Il est difficile, voire impossible, même avec des outils de détection de pointe, de savoir avec certitude quelle quantité de données texte, image, audio et vidéo est actuellement générée et à quel rythme. Les chercheurs Hans Hanley et Zakir Durumeric de l'Université de Stanford estiment que Augmentation de 68 pour cent du nombre d’articles synthétiques publiés sur Reddit et une augmentation de 131 % des articles d’actualité sur la désinformation entre le 1er janvier 2022 et le 31 mars 2023. Boumeuxune société de génération de musique en ligne, affirme avoir généré jusqu'à présent 14,5 millions de chansons (soit 14 % de la musique enregistrée). En 2021, Nvidia prédit que d’ici 2030, il y aura plus de données synthétiques que de données réelles dans les modèles d’IA. Une chose est sûre : le Web est inondé de données générées synthétiquement.

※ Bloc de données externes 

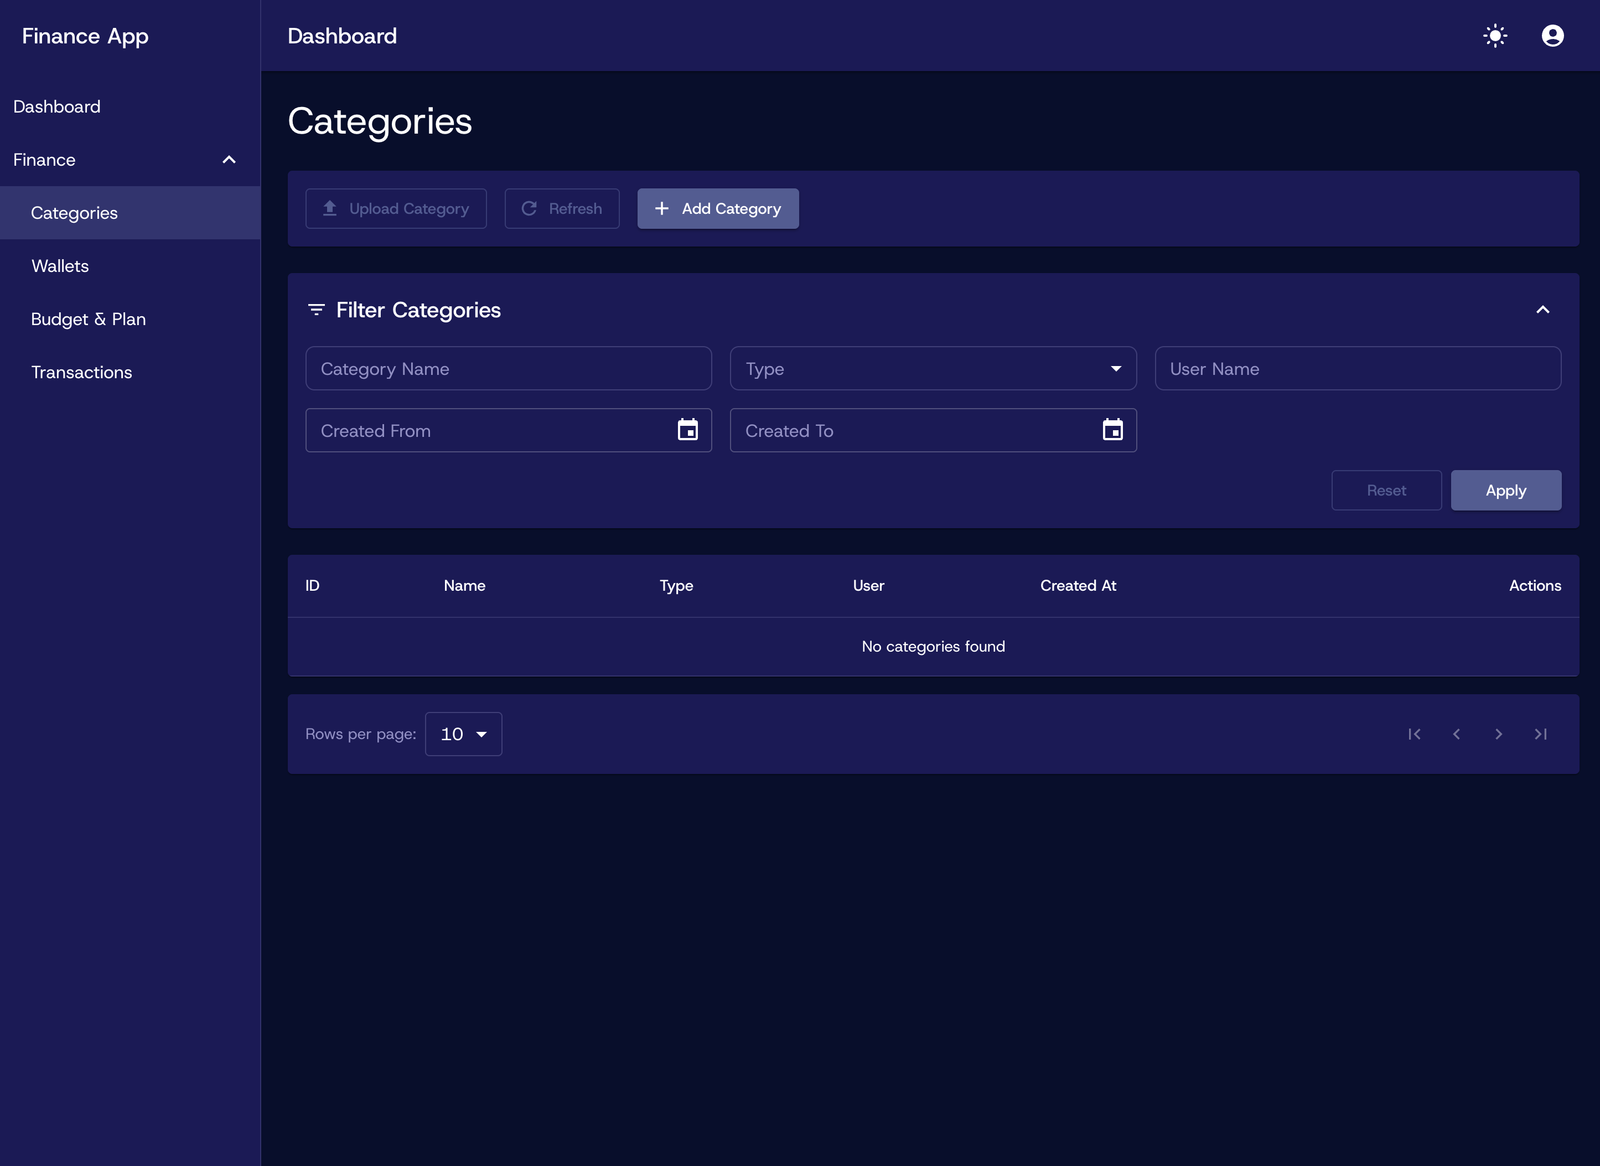Collapse the Filter Categories panel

Ce qui est inquiétant, c’est que ces grandes quantités de résultats de l’IA générative seront, à leur tour, utilisées comme matériel de formation pour les futurs modèles d’IA générative. Ainsi, en 2024, une partie très importante du matériel de formation aux modèles génératifs sera constituée de données synthétiques produites à partir de modèles génératifs. Bientôt, nous serons piégés dans une boucle récursive où nous entraînerons des modèles d’IA en utilisant uniquement des données synthétiques produites par des modèles d’IA. La plupart de ces informations seront contaminées par des stéréotypes qui continueront d’amplifier les inégalités historiques et sociétales. Malheureusement, ce seront également ces données que nous utiliserons pour former des modèles génératifs appliqués à des secteurs à forts enjeux tels que la médecine, la thérapie, l’éducation et le droit. Nous n’avons pas encore compris les conséquences désastreuses de cette situation. D’ici 2024, l’explosion de contenu de l’IA générative que nous trouvons si fascinante aujourd’hui deviendra plutôt une énorme décharge toxique qui reviendra nous mordre.